- **TASK DIRECTIONS**
Exact duplicates of all the records are needed.

------------------------

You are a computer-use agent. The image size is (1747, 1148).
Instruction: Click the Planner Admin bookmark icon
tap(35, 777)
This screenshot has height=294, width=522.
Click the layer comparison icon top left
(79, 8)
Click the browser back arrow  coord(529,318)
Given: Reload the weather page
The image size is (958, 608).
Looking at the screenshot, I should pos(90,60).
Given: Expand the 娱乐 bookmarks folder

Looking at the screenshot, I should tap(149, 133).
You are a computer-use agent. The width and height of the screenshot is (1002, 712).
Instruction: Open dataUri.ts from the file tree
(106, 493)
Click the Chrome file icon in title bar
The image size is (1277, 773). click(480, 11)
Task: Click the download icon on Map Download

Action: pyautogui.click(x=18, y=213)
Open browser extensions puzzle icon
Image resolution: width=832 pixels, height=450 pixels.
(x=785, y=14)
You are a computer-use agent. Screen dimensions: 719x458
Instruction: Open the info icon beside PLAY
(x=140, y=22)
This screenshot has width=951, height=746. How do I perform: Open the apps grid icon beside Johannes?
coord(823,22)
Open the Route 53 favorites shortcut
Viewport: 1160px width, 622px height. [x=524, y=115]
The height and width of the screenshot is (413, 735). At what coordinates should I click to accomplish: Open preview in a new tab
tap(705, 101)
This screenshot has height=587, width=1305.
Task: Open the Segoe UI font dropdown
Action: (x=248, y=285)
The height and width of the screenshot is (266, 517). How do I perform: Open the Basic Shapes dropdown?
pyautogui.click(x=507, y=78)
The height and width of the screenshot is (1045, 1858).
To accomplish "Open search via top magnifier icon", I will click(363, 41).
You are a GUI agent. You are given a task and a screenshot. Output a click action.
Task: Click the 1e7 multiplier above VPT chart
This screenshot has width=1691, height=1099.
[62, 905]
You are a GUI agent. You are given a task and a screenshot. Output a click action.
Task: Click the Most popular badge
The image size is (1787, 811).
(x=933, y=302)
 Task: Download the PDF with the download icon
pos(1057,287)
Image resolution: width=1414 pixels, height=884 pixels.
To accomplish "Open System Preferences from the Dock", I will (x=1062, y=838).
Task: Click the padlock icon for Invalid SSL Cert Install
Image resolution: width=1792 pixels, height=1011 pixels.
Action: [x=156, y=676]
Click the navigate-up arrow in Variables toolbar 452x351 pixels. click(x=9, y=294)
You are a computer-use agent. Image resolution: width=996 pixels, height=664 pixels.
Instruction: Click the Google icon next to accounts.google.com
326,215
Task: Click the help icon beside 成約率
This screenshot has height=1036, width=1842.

------------------------

- **SOLUTION FOR THIS PROBLEM**
You are a computer-use agent. The image size is (1747, 1148).
Instruction: Click the Planner Admin bookmark icon
tap(35, 777)
This screenshot has height=294, width=522.
Click the layer comparison icon top left
(79, 8)
Click the browser back arrow  coord(529,318)
Given: Reload the weather page
The image size is (958, 608).
Looking at the screenshot, I should pos(90,60).
Given: Expand the 娱乐 bookmarks folder

Looking at the screenshot, I should tap(149, 133).
You are a computer-use agent. The width and height of the screenshot is (1002, 712).
Instruction: Open dataUri.ts from the file tree
(106, 493)
Click the Chrome file icon in title bar
The image size is (1277, 773). click(480, 11)
Task: Click the download icon on Map Download

Action: pyautogui.click(x=18, y=213)
Open browser extensions puzzle icon
Image resolution: width=832 pixels, height=450 pixels.
(x=785, y=14)
You are a computer-use agent. Screen dimensions: 719x458
Instruction: Open the info icon beside PLAY
(x=140, y=22)
This screenshot has width=951, height=746. How do I perform: Open the apps grid icon beside Johannes?
coord(823,22)
Open the Route 53 favorites shortcut
Viewport: 1160px width, 622px height. [x=524, y=115]
The height and width of the screenshot is (413, 735). At what coordinates should I click to accomplish: Open preview in a new tab
tap(705, 101)
This screenshot has height=587, width=1305.
Task: Open the Segoe UI font dropdown
Action: (x=248, y=285)
The height and width of the screenshot is (266, 517). How do I perform: Open the Basic Shapes dropdown?
pyautogui.click(x=507, y=78)
The height and width of the screenshot is (1045, 1858).
To accomplish "Open search via top magnifier icon", I will click(363, 41).
You are a GUI agent. You are given a task and a screenshot. Output a click action.
Task: Click the 1e7 multiplier above VPT chart
This screenshot has width=1691, height=1099.
[62, 905]
You are a GUI agent. You are given a task and a screenshot. Output a click action.
Task: Click the Most popular badge
The image size is (1787, 811).
(x=933, y=302)
 Task: Download the PDF with the download icon
pos(1057,287)
Image resolution: width=1414 pixels, height=884 pixels.
To accomplish "Open System Preferences from the Dock", I will (x=1062, y=838).
Task: Click the padlock icon for Invalid SSL Cert Install
Image resolution: width=1792 pixels, height=1011 pixels.
Action: [x=156, y=676]
Click the navigate-up arrow in Variables toolbar 452x351 pixels. click(x=9, y=294)
You are a computer-use agent. Image resolution: width=996 pixels, height=664 pixels.
Instruction: Click the Google icon next to accounts.google.com
326,215
Task: Click the help icon beside 成約率
This screenshot has height=1036, width=1842.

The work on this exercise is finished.